__Material for this task__:
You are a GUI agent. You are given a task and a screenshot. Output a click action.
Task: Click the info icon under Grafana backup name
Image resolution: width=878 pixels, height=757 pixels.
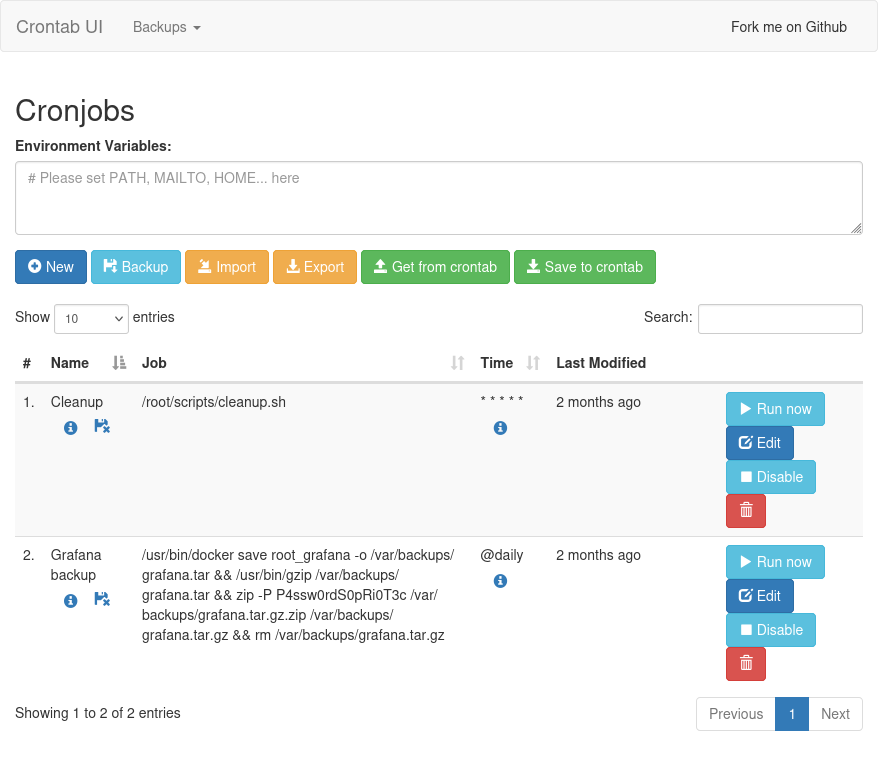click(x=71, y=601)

* * *

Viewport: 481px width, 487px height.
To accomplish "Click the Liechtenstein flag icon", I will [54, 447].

...

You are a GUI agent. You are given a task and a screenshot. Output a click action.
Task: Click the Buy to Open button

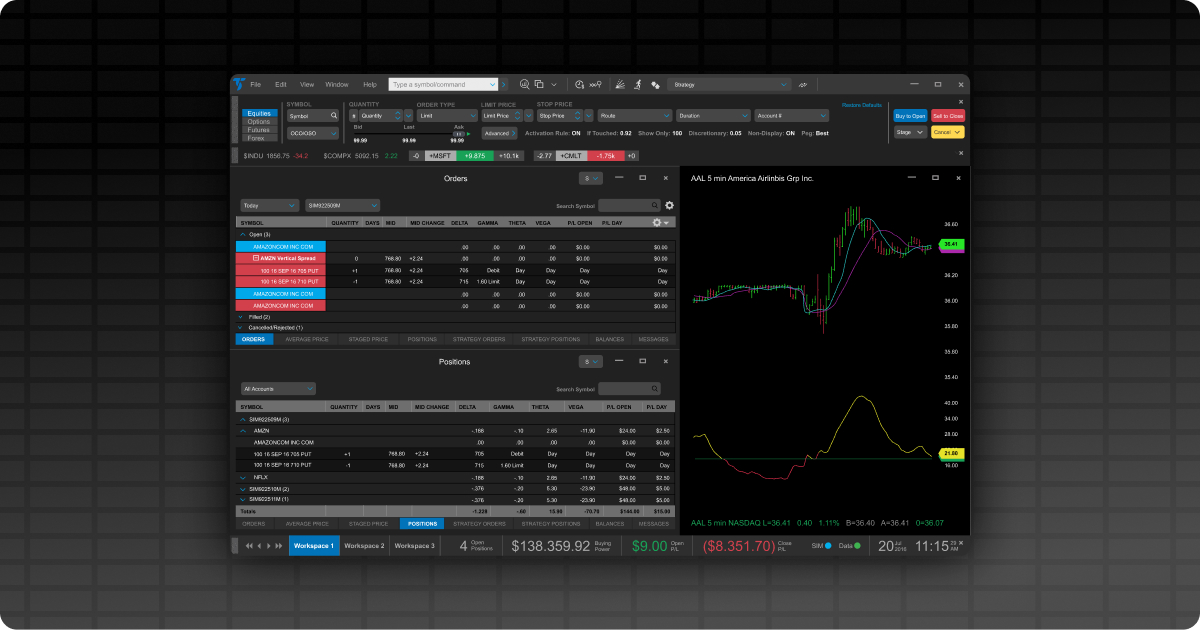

__Objective__: Copy the lines from the one containing "Viewport: 481px width, 487px height." through the one containing "will [54, 447].", requests included. Multiply each coordinate in the answers by 2.55 and round to whole numbers, with halves rounding up, while every other number stays as it is.

__Result__:
Viewport: 481px width, 487px height.
To accomplish "Click the Liechtenstein flag icon", I will [138, 1140].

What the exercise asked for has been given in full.